The Welsh Government’s policy is that only direct and irreversible impact on statutory designations (i.e. National Parks and Areas of Outstanding Natural Beauty) and (“where relevant”) their settings are to be considered when deciding whether to grant planning permission for renewable energy developments.
We prepared a Landscape and Visual Appraisal and Heritage Assessment that gave largely factual accounts of landscape and heritage impact. However, we advised that these were largely academic as the impact on statutory designations was limited to a minor impact on the setting of a scheduled ancient monument (SAM) and was fully reversible at the end of the 30 years project life.
We advised that the ‘planning balance’ in terms of contributing positively to Wales’ commitment to a 95% cut in carbon emissions by 2050, its declaration of a ‘climate emergency’ and its commitment to the well-being of future generations (enshrined within the Well Being and Future Generations [Wales] Act 2015) for this nationally significant project outweighed the largely localised negative impacts.
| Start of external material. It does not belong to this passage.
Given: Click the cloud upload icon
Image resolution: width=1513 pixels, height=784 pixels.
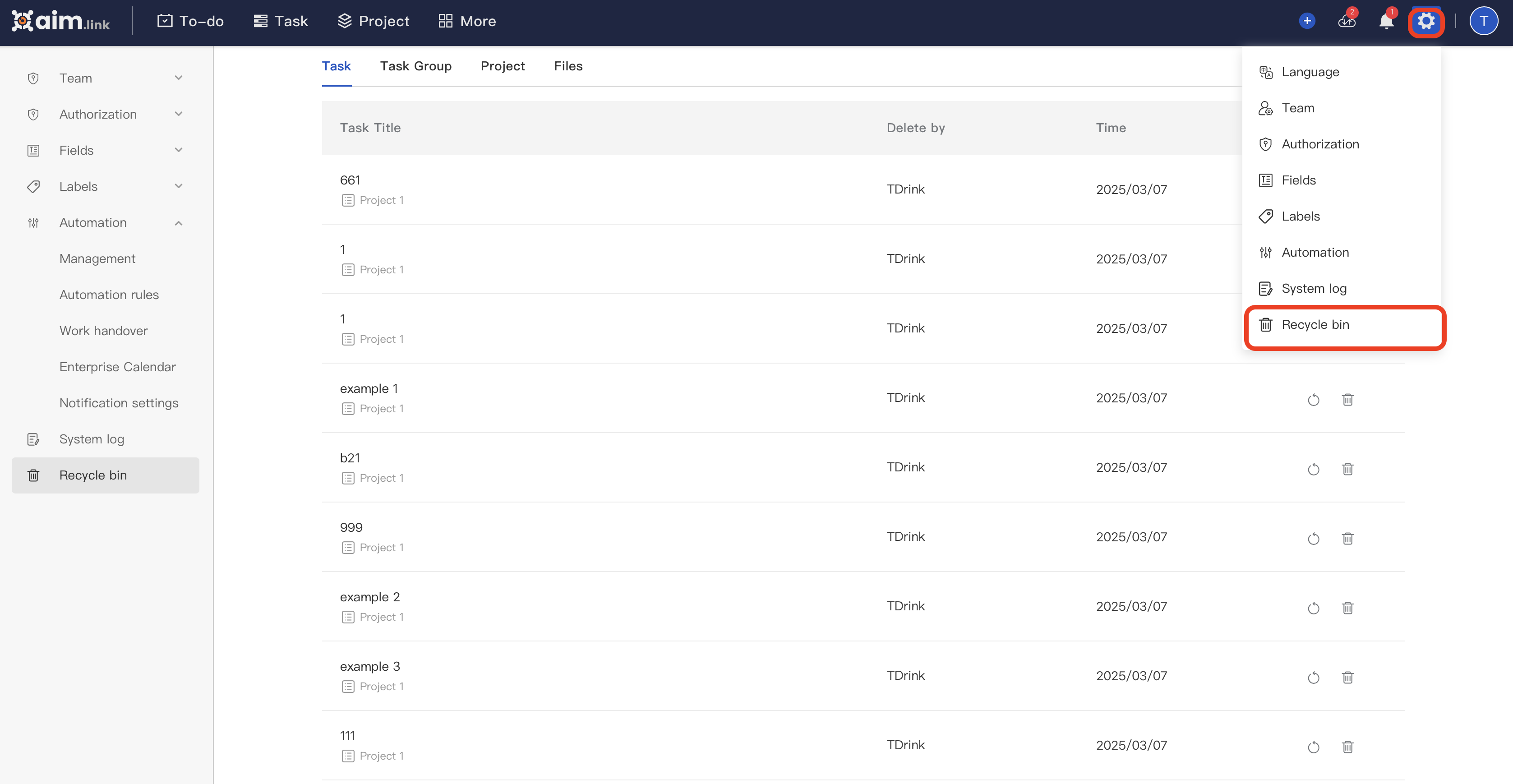Looking at the screenshot, I should point(1346,22).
“The Inspector and the relevant local planning authorities became preoccupied with the academics of landscape and heritage impact in this case” adds Dafydd. “We stuck with our key message, that the only potentially relevant issue was the presence of a SAM around 400m to the north of the site boundary. In our view the impact on its setting was negligible and, in any case, fully and easily reversible at the end of the project life”.
The new Planning Minister’s (Julie James) decision, her first DNS, confirms that our message got through and that we took the correct approach.
This is the 5th application of its type to be determined by Welsh Ministers since 2016 when the regulations came into force and only the 4th to be approved. This decision confirms the Welsh Government’s position on renewable energy, making Wales an excellent place to invest in such schemes.
“Having a new Minister meant there was no track record of decision making” concludes Dafydd. “The Minister has applied policy in accordance with a definition of sustainable development that means the process of improving the economic, social, environmental and cultural well-being of Wales by taking action”.